Der Anlass: Moormann verabschiedete sich nach 35 Berufsjahren in den vorzeitigen Ruhestand, und knapp 140 Gäste bekundeten dem 62-Jährigen mit ihrem Besuch in der Pausenhalle der Marienschule ihre Wertschätzung für dessen Lebenswerk als Lehrer und Rektor.

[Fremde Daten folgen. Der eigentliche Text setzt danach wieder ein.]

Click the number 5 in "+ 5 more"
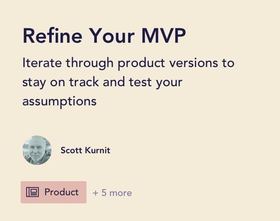280x221 pixels. click(x=104, y=193)
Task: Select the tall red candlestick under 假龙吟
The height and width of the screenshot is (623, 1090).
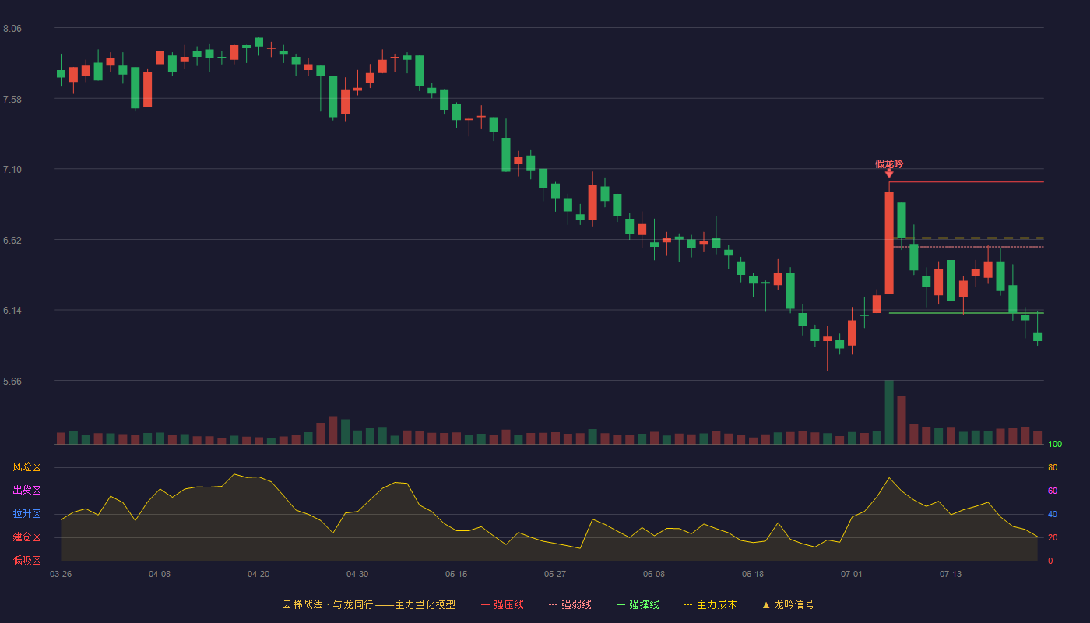Action: tap(889, 243)
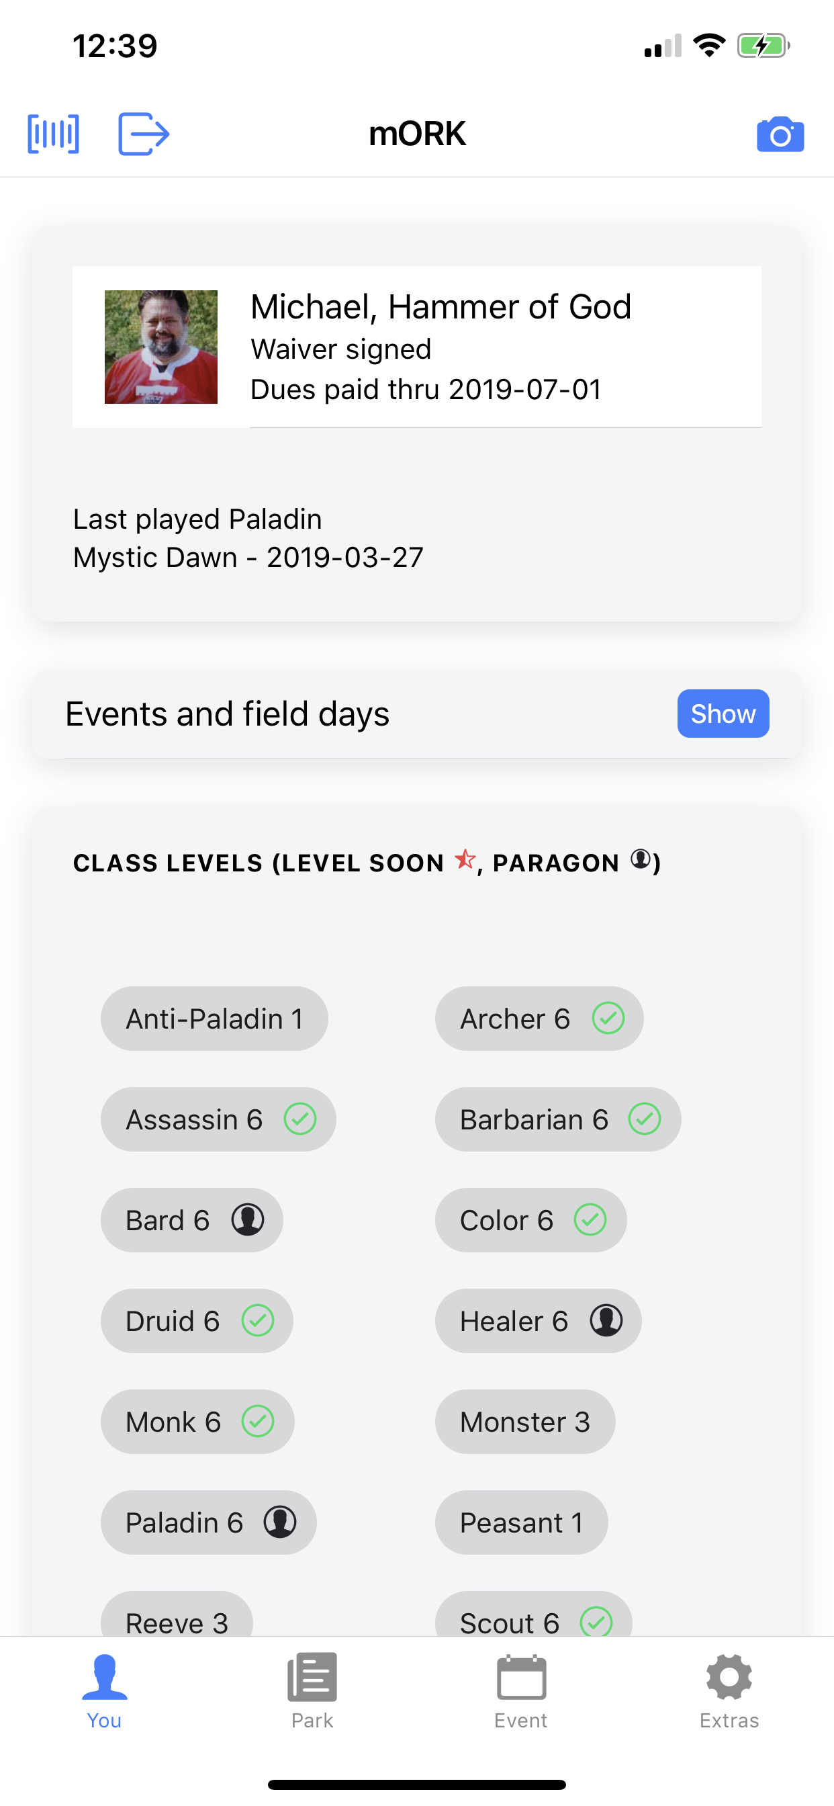
Task: Tap the paragon icon on Bard 6
Action: (x=248, y=1219)
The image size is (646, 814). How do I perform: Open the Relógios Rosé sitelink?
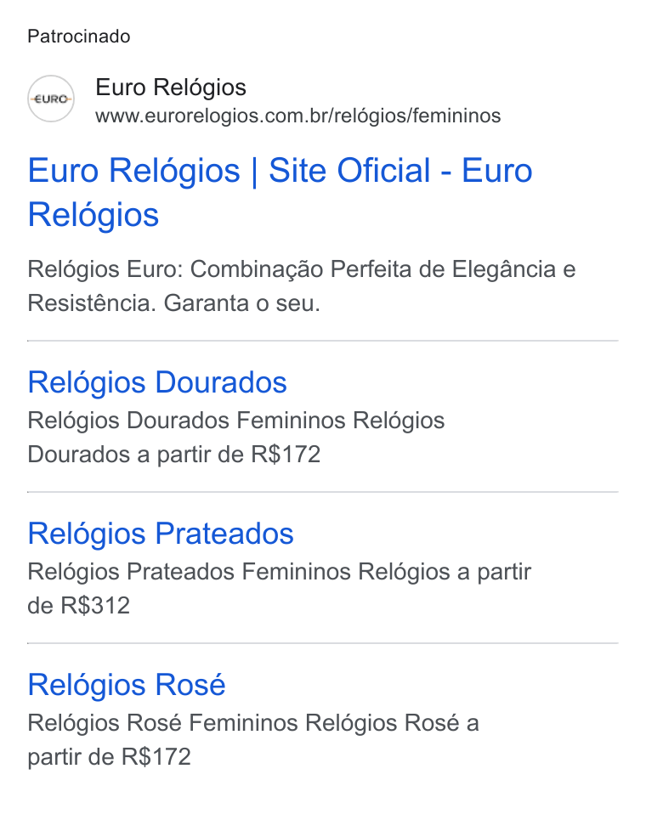pyautogui.click(x=127, y=685)
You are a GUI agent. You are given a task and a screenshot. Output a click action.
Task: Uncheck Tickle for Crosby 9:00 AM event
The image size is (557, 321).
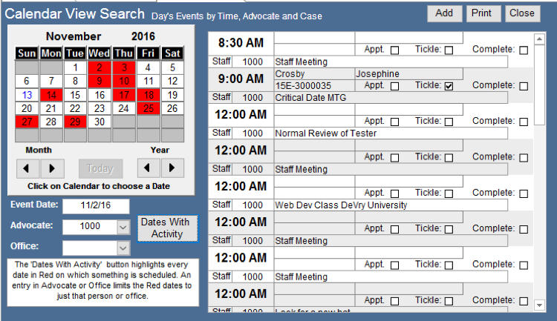[x=449, y=86]
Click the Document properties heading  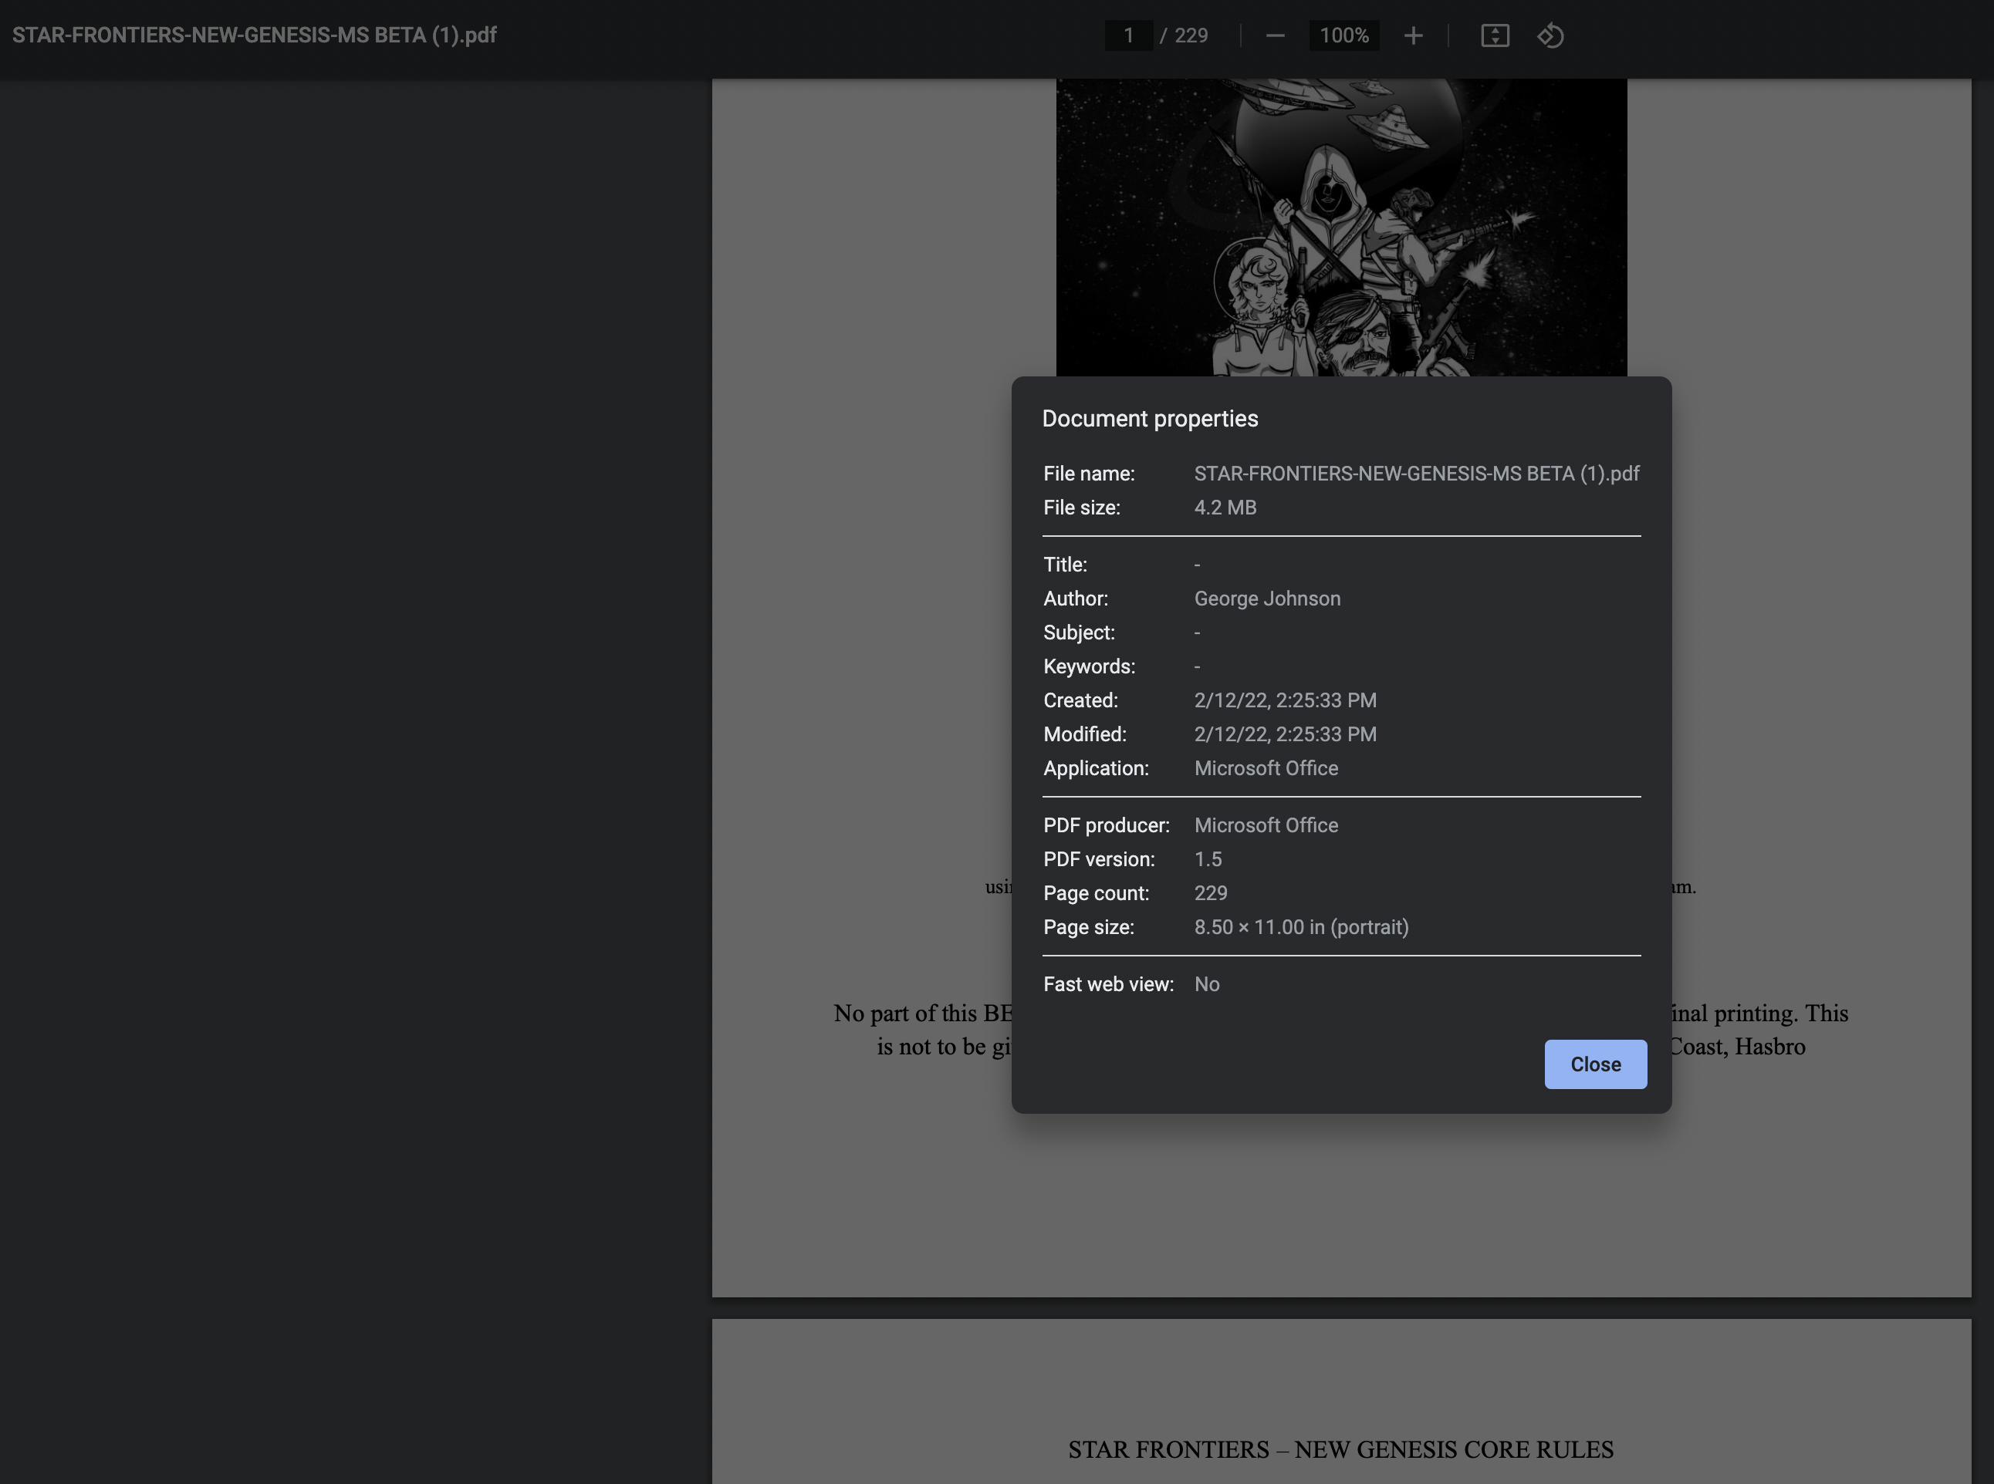[1149, 419]
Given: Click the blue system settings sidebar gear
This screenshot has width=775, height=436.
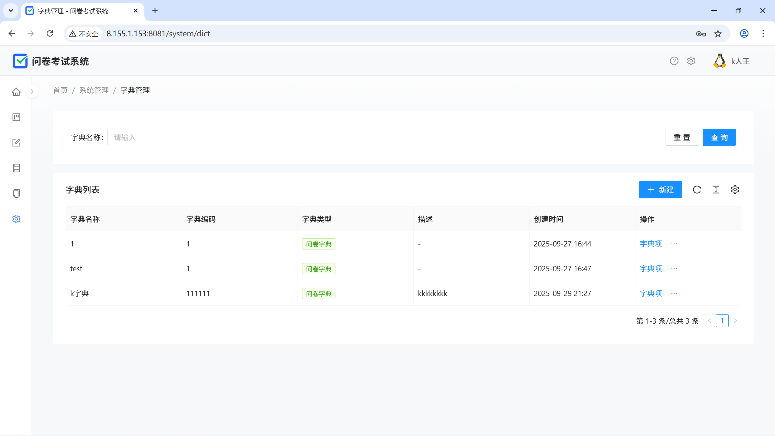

Das spiegelte sich auch in den Reden wider. Professor Dr. Franz Bölsker vom Bischöflich Münsterschen Offizialat als Träger der Schule lobte Moormanns hohes Ethos der Verantwortung als Pädagoge und Christ – gerade in Zeiten großer schulpolitischer Umwälzungen. Moormann habe sich durch sein ausgleichendes Wesen Respekt und Wertschätzung erworben. Cloppenburgs stellvertretende Bürgermeisterin Ursula Bernhardt sagte – unter leichtem Raunen manchen Lehrers –, Moormann gehöre zu der langsam aussterbenden Spezies, die es physisch und psychisch noch geschafft habe, ein gesamtes schulisches Leben durchzustehen. Moormann habe bis zuletzt die Stellung an der Schülerfront gehalten und bewiesen, dass Jugendlichkeit keine Frage des Alters sei.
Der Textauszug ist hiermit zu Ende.